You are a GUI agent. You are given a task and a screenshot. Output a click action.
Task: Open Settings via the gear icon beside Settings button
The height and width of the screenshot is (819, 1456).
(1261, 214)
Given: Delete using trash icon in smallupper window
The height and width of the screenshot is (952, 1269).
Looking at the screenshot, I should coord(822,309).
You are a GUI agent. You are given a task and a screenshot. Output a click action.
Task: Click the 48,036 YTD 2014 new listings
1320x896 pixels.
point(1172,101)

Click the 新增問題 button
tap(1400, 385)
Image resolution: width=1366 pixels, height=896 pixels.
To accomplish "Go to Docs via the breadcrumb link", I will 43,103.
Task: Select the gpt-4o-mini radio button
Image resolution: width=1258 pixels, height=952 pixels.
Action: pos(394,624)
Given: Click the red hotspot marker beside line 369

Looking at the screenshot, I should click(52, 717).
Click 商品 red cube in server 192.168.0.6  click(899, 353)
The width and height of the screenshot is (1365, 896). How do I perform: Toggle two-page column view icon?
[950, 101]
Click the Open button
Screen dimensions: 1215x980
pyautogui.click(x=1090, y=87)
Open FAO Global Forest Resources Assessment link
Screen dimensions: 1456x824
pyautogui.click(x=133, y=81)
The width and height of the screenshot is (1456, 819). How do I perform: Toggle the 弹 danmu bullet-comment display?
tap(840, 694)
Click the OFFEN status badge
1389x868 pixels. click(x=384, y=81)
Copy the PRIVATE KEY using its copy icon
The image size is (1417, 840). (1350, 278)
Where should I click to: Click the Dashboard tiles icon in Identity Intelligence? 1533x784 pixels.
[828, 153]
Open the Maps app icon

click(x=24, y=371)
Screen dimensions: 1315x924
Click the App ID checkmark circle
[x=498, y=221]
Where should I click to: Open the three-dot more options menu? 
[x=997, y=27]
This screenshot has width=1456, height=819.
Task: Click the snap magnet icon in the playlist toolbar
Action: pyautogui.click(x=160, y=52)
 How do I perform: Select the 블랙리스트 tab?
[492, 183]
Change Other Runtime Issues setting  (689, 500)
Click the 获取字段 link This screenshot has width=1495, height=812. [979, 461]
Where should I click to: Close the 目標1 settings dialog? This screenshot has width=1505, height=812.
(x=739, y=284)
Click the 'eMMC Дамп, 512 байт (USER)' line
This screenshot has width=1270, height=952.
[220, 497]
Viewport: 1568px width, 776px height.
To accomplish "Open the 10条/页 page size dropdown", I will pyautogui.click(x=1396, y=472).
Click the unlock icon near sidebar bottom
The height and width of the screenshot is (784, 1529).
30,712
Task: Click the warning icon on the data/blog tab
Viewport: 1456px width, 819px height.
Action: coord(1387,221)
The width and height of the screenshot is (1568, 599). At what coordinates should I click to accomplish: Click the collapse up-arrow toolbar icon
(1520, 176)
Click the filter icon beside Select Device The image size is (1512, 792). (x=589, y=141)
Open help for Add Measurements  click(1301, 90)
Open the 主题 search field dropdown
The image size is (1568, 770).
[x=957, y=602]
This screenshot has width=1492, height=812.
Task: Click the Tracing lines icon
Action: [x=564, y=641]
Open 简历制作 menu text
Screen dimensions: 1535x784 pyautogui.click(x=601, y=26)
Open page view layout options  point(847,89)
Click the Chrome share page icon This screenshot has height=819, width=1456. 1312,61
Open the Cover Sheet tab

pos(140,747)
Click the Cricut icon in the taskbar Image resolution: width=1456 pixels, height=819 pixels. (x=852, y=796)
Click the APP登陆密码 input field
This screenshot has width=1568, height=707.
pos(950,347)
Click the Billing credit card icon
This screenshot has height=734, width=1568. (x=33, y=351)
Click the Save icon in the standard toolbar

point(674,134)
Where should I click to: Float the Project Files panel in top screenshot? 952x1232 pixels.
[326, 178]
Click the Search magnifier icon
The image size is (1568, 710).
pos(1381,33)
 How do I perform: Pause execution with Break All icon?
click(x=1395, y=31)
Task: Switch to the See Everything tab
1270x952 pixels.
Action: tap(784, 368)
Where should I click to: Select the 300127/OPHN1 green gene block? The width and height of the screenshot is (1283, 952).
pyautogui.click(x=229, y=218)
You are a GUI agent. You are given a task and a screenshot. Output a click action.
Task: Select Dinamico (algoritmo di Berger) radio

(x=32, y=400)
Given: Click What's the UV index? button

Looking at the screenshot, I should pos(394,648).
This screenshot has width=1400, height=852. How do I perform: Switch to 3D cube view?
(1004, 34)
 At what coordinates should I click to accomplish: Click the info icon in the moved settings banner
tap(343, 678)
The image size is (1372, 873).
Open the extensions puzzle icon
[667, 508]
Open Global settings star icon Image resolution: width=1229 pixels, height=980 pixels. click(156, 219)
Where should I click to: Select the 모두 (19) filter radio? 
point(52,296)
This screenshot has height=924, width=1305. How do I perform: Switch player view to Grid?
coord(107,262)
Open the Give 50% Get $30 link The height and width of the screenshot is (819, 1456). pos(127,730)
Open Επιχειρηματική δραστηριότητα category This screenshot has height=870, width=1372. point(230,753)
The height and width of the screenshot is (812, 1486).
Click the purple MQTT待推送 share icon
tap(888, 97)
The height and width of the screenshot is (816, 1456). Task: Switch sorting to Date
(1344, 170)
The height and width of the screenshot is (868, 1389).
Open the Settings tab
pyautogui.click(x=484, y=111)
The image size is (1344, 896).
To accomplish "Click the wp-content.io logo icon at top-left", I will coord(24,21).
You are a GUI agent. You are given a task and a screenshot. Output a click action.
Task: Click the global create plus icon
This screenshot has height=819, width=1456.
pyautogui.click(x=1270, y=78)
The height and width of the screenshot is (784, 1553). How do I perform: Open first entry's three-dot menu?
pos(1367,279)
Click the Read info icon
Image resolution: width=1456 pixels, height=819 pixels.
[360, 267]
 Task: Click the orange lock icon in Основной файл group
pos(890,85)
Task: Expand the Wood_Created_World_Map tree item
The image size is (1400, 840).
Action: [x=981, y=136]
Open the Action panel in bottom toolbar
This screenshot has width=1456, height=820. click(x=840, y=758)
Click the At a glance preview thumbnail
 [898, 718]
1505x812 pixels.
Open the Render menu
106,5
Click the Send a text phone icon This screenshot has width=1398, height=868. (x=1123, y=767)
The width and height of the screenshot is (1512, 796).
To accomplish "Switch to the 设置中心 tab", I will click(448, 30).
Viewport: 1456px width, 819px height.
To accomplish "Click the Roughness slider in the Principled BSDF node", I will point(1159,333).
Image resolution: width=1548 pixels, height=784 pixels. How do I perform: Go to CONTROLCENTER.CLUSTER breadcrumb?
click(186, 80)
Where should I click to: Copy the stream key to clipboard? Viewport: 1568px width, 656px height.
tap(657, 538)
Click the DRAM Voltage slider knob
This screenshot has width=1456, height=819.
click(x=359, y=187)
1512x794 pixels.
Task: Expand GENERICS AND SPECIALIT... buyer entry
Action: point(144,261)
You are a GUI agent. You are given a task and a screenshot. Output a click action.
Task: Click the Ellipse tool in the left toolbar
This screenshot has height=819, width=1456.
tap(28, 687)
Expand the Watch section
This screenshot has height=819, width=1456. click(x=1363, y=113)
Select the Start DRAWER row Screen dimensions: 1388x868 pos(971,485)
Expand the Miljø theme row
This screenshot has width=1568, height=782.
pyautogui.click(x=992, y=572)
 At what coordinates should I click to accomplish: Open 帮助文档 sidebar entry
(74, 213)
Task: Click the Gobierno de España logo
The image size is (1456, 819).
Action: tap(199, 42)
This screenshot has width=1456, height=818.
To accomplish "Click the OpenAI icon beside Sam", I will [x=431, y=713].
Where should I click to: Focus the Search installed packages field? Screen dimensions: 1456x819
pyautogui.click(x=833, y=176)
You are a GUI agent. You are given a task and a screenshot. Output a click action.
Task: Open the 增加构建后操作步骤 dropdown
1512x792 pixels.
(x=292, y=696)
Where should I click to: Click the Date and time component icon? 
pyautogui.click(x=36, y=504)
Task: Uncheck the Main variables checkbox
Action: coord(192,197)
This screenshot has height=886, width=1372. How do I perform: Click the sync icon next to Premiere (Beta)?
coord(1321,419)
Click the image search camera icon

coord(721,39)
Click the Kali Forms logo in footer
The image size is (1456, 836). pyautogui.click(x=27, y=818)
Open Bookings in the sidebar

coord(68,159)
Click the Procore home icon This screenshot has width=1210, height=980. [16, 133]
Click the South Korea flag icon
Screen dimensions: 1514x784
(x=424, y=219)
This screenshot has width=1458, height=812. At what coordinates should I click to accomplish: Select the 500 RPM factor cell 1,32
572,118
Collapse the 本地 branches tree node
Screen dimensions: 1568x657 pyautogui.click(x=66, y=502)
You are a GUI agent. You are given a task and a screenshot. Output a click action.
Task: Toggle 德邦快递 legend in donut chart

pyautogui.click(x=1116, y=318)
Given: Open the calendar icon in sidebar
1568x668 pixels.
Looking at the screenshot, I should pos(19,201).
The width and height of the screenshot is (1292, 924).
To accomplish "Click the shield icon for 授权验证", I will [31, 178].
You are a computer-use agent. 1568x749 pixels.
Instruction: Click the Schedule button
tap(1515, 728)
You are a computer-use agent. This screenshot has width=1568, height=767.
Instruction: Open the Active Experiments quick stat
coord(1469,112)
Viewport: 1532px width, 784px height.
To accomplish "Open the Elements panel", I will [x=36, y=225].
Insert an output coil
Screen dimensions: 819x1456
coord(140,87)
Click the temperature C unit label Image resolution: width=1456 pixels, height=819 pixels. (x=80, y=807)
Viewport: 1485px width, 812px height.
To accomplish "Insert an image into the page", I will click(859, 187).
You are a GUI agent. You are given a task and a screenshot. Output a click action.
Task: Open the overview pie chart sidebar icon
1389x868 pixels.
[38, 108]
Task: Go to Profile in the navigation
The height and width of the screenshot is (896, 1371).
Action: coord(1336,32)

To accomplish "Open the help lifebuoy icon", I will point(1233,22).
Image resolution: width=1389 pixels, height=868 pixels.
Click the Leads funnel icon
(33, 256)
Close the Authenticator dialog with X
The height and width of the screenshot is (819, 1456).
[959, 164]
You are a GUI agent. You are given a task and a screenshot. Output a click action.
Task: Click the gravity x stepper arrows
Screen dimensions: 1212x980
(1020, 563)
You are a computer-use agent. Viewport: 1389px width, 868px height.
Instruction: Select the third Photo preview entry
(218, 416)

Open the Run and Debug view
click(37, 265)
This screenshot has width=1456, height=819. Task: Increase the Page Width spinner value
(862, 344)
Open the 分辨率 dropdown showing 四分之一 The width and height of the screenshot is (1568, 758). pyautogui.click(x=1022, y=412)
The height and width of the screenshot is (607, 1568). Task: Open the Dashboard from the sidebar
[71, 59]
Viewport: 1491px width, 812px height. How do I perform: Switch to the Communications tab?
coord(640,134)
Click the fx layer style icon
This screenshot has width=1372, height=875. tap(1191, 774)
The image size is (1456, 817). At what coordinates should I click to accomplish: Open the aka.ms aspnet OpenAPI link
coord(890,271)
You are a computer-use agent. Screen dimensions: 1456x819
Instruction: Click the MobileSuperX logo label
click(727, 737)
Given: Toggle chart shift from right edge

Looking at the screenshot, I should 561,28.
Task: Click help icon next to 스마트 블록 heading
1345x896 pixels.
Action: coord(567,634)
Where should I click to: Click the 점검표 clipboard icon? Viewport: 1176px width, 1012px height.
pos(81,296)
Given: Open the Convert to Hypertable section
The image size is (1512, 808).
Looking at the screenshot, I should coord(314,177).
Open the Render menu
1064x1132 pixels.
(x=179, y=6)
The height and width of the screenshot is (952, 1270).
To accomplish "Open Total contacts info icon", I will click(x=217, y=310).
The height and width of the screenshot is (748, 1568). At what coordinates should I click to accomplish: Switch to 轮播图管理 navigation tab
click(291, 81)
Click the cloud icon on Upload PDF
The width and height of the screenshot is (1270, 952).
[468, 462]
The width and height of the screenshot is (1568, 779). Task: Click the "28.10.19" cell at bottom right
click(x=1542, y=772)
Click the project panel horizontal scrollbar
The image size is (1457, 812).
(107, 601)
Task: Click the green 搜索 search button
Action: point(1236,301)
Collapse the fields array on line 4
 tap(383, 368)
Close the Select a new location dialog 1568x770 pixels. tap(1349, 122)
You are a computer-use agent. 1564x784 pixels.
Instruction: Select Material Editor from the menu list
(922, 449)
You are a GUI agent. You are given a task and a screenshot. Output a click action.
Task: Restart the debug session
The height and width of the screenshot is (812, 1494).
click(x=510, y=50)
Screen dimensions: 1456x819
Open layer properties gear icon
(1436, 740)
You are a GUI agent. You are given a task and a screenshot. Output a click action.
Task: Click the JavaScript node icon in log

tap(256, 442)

What needs to be done
A word-for-word copy of the lines above from the one with "Click the 获取字段" through the one with "Task: Click the warning", inclusive, is the only output wanted.

Response
Click the 获取字段 link This screenshot has width=1495, height=812. [979, 461]
Where should I click to: Close the 目標1 settings dialog? This screenshot has width=1505, height=812.
(x=739, y=284)
Click the 'eMMC Дамп, 512 байт (USER)' line
This screenshot has width=1270, height=952.
[220, 497]
Viewport: 1568px width, 776px height.
To accomplish "Open the 10条/页 page size dropdown", I will pyautogui.click(x=1396, y=472).
Click the unlock icon near sidebar bottom
The height and width of the screenshot is (784, 1529).
30,712
Task: Click the warning icon on the data/blog tab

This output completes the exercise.